What Do Wednesday: Dead and Gone

Today's topic is a little morbid, but definitely necessary to think about at some point in one's life. If you're me, its at random times while driving on the highway, or while laying awake at night, or in the middle of a workout. Because crazy.

No but really
Often, though very randomly and without reason especially, I am totally gripped by fear while driving; knowing that I could die in the next few minutes with one blink of an eye or careless mistake by another driver. I then usually spend the next few minutes trying to calm myself down, but those fears are legit. Cars are giant speeding death bullets and the risk is very real.

I also frequently have moments where I am positive I have cancer, because my elbow is hurting, or that  I am dying of some unknown disease because my ankles hurt in the morning--because thats just my luck. Doom and gloom seems to follow me, so I honestly wouldn't be surprised if something simple kills me. I've somehow managed to escape near death  several times in my life, so I have a feeling I will die by like accidentally chopping off my finger cooking, passing out at the sight of blood and then dying from blood loss...I know, I'm a lunatic.



Usually later though I muse at my weirdness and untimely anxiety attacks, but my brain always brings up a good point. You are not guaranteed tomorrow. What happens then?

As an unmarried, childless young adult with no house, and very few assets, a will is not something that is considered standard. However, I will very soon have student loans (thanks grad school), eventually a car payment because The Boss is slowly dying, my bank account, medical bill debt, all  my random shit, like paintings and whatnot, the dog and two gorgeous Thoroughbreds.

What happens to them if I die?



Legally, per the state, it would all go to my parents, including the horses.

ummmmmm....




Love them, but I know what would happen. They would pay BO to care for them and keep them in work and then list them for sale. Not being horse people, I doubt they would vet the prospective owners much, and or car where they end up, then donate the money from their sales to charity. Mom might donate Yankee to a therapy program, but they would ultimately get sold and that eeks me out.

Also, as I am sure you all are aware by now, B is a delicate flower princess with so many opinions. Granted, he is world's better than when he came to me two years ago, but he is not for everyone. He is quirky. He is spooky. He snorts a lot. He is energetic and strong. He has opinions. And he is ACCIDENT PRONE. Finding someone with the patience for him would be tricky,.....and the main reason I have put off listing him for sale. Plus, I'm attached and all now. (yes, I bought him as a re-sale).

So much sass.
Thinking of where they might end up if I died tomorrow is scary, and it leads me to wanting to draft a will right meow.
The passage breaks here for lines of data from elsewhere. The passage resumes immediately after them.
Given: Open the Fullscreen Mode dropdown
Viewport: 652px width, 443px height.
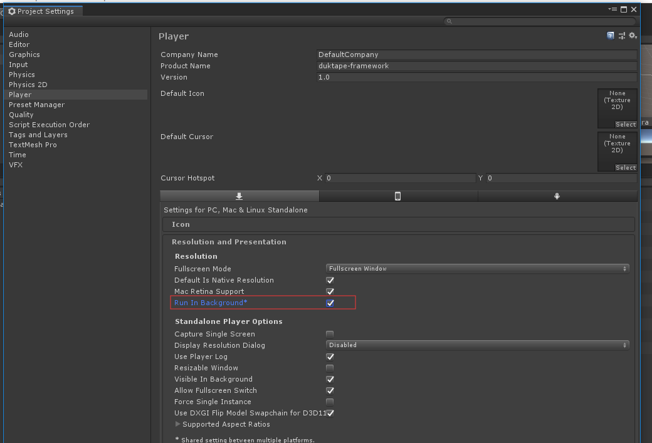Looking at the screenshot, I should 478,268.
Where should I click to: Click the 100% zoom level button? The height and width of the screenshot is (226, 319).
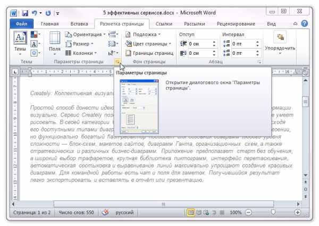[x=236, y=212]
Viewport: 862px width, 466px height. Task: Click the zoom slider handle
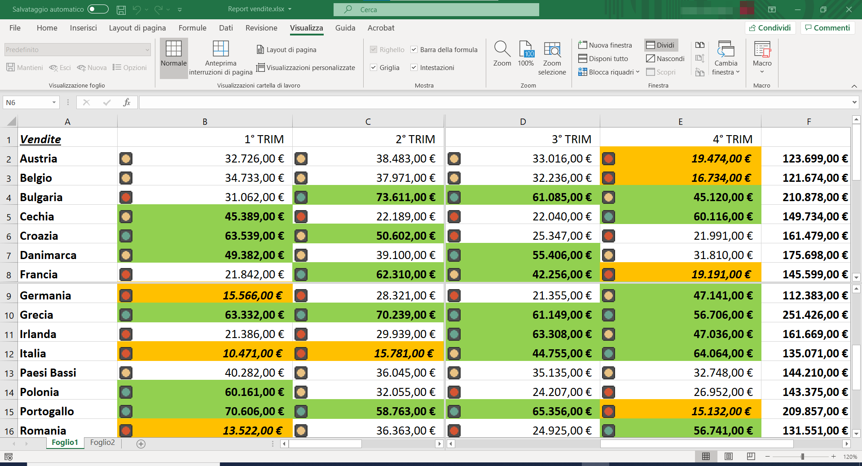[802, 456]
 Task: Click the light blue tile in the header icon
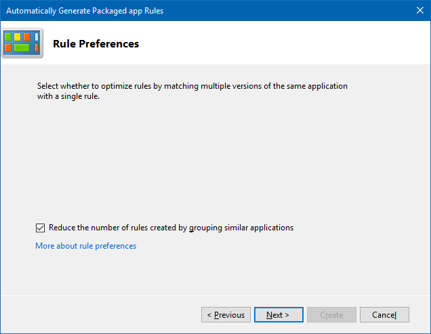pos(37,37)
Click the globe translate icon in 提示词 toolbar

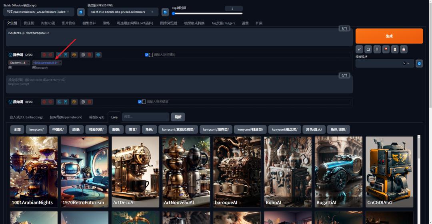click(x=98, y=55)
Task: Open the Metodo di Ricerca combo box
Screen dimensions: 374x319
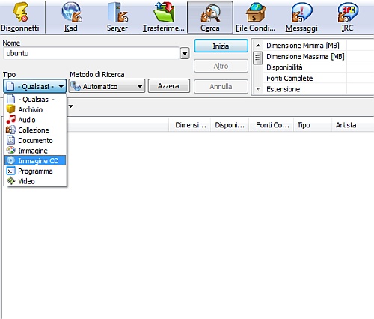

I have a few people in mind (and they are aware of it) that I know would agree to be their "guardians" until a sale is final. I am actually positive Yankee would never get sold because he is an literal saint and perfect gentleman and everyone loves him...so he might stay with whomever I choose. It would take a special person to accept ownership of B, and I doubt that would ever happen. Just knowing someone would have his best interest at heart if I die though is reassuring to my brain though.



However, I legit have zero clue how to go through with these ideas, since horses aren't children and are more considered property, so of course I'm coming to the internet for advice like any normal blogger would.

This week I am very curious to know if any of you have your horses written in your will, if you even have one at all, and how you went about "dividing" them up. Obviously a lawyer probably helped with the legal jargon, but did you turn over ownership to someone, or appoint them a "guardian"?; did you leave them money to cover expenses until sale, or did the appointed owners agree to cover costs?


Seriously curious about this one...

27 comments:

  1. This topic is definitely morbid, but important nonetheless. I don't have a will (yet), but I know exactly who I would leave Roger to, should something terrible happen to me GOD FORBID. My trainer/BO has told me that I'm never allowed to sell Roger bc she loves having him in the barn, and the girl that half-leases him during the week loves him like I love him, so I would feel 1000% comfortable leaving Roger to both of them. Half-lease girl (HLG) is a fantastic rider and takes such good care of Roger, I trust her implicitly and know that she would always make the best decisions for him. And I've been extremely satisfied with the level of care that trainer/BO gives to all the horses at my barn, so I know that keeping the Rog happy and healthy is her #1 priority. GOD FORBID something happens to me, leaving Roger to HLG and trainer/BO is a no-brainer!

    Now, who wants to write me up a will?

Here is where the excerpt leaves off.